There are some terms that I need to define before we look into the statistics:

*Capital – It means the intended portfolio size that the client aims to build during the year. They may or may not fully utilize their portfolio.

* Invested – It means the invested amount that the client has invested currently. It might not best represent the statistic results if the client liquidates the positions and did not reinvest the amount.

 

*Nett Profit / Loss – It means the realised returns (Dividend gain + Capital gain) +/- unrealised returns (Based on 31 dec closing price) – fees related with Securities Wrap service. This will better help to compare the returns with the index performance.

 

Here are the earnings statistics:

 

Earnings from Dividends only -

Average: 
(Capital) 4.50% 
(Invested) 5.43%

 

Max: 
(Capital) 5.72% 
(Invested) 9.23%

 

Min: 
(Capital) 3.11% 
(Invested) 4.71%

 

Median:

(Capital) 4.49% 
(Invested) 5.41%

 

What do these figures mean to you as an individual investor?

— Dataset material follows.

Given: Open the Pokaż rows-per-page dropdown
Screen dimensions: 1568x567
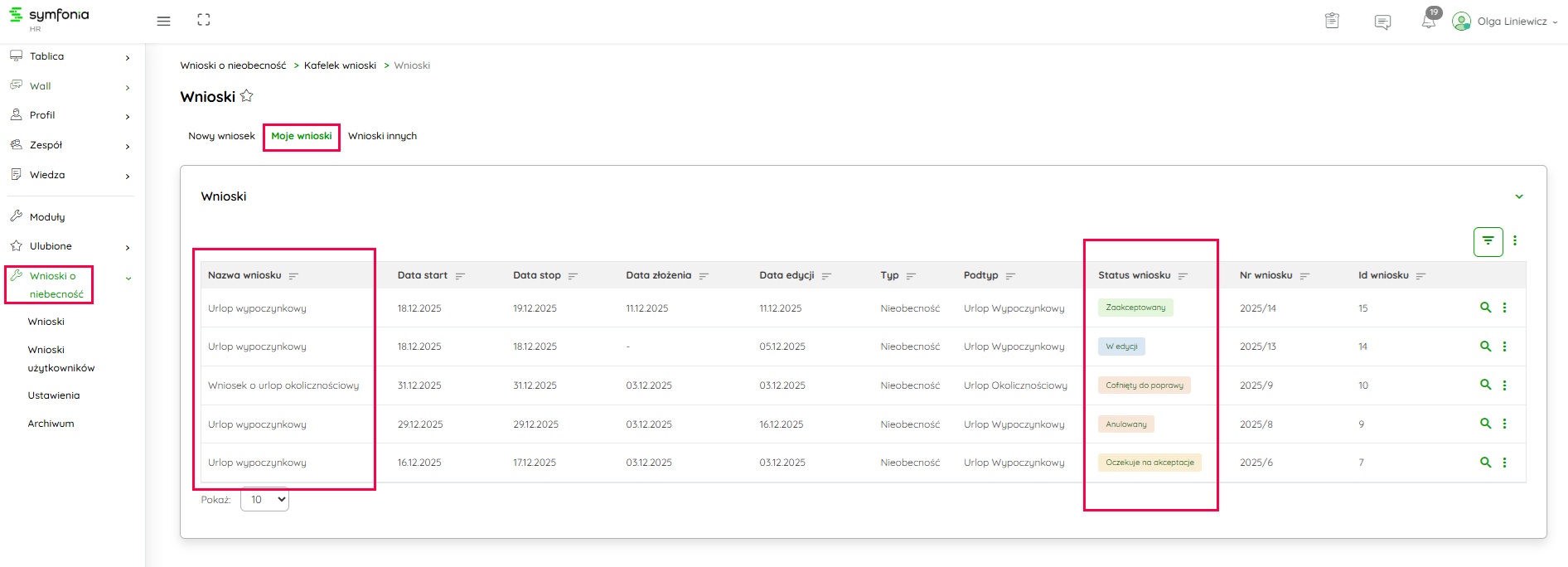Looking at the screenshot, I should (264, 500).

My Securities Wrap clients are getting an average dividend return of 4.50% for last year; ranging from 3.11% - 5.72%, this sets a baseline of regular return for their investment made. This regular return is partly used to finance the fees related to maintaining the Securities Wrap service. Comparing to the group of clients I am tracking, it is clear that more dividends are achieved through this Securities Wrap service.

 

Total Earnings from both Dividend and Capital gain/loss-

Average: 
(Capital) 9.62% 
(Invested) 11.60%

 

Max: 
(Capital) 20.07% 
(Invested) 32.50%

 

Min: 
(Capital) 7.25% 
(Invested) 8.26%

 

Median:

(Capital) 8.75% 
(Invested) 11.03%

What do these figures mean to you as an individual investor?

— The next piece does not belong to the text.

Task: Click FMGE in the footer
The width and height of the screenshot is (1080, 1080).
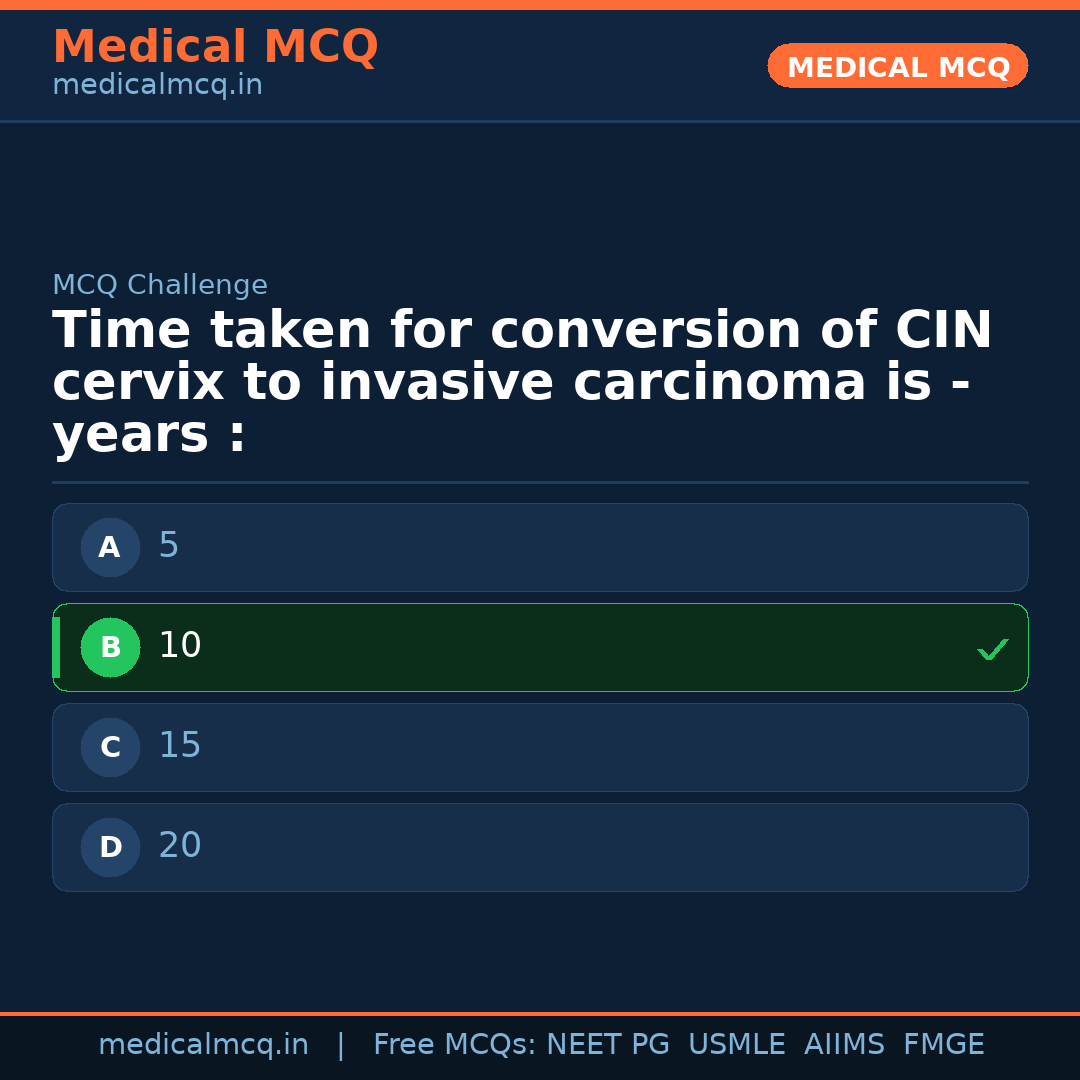Action: tap(943, 1045)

My Securities Wrap clients are able to attain an average overall realised profit of 9.62% in 2017. Ranging from 20.07% to 7.25%, it is clear that to see that even the minimum achieved, it is pretty close to the average. Comparing to the group of clients that I am tracking, there is a large gap being seen. This highlights that the Securities Wrap service under me will be better performing than managing the investment portfolio by themselves.

 

What is more exciting is the amount of profit they can achieve if they choose to liquidate their investment portfolio on the last day of the year. An average of 16.40% can be achieved if the unrealised profit are being realised. If the Securities Wrap fees are excluded, the average performance of Securities Wrap portfolios will be tracking closely to STI’s performance. I am glad to be able to see this results happening since the day this service started.

 

Going forward into this year, I am very eager to continue to maintain the performance of these investment portfolios. Last year, I found it hard to fully utilise the investment funds as it is hard to find quality high dividend yielding stocks due to lack of correctional movements in the market. This year, I do hope for correction to happen so that I will be able to increase the overall dividend yield. However, I am expecting more profit taking actions to happen this year. Capital gains will likely to be the main bulk of the earnings for this year instead of dividend returns. But if the stars align, I might be able to see good returns from both capital and dividend returns.

 

With this, I hope you have better understood how Securities Wrap service has helped my clients whom have hopped on to this service. I definitely do want to help more of my existing clients to be able to achieve more sustainable returns from their investment. To find out more, I am just a message away.
 

Disclaimer: This statistic study is based on historical records. It may or may not represent future performance. Hence, any comments stated will just be a personal opinion. This opinion might not be the best representation for your own investment risk profile.

Do also take note that past performance might not be a good indication of future performance. Any figures stated above do not constitute an advice of any form. Performance attribution has not been verified by an independent party.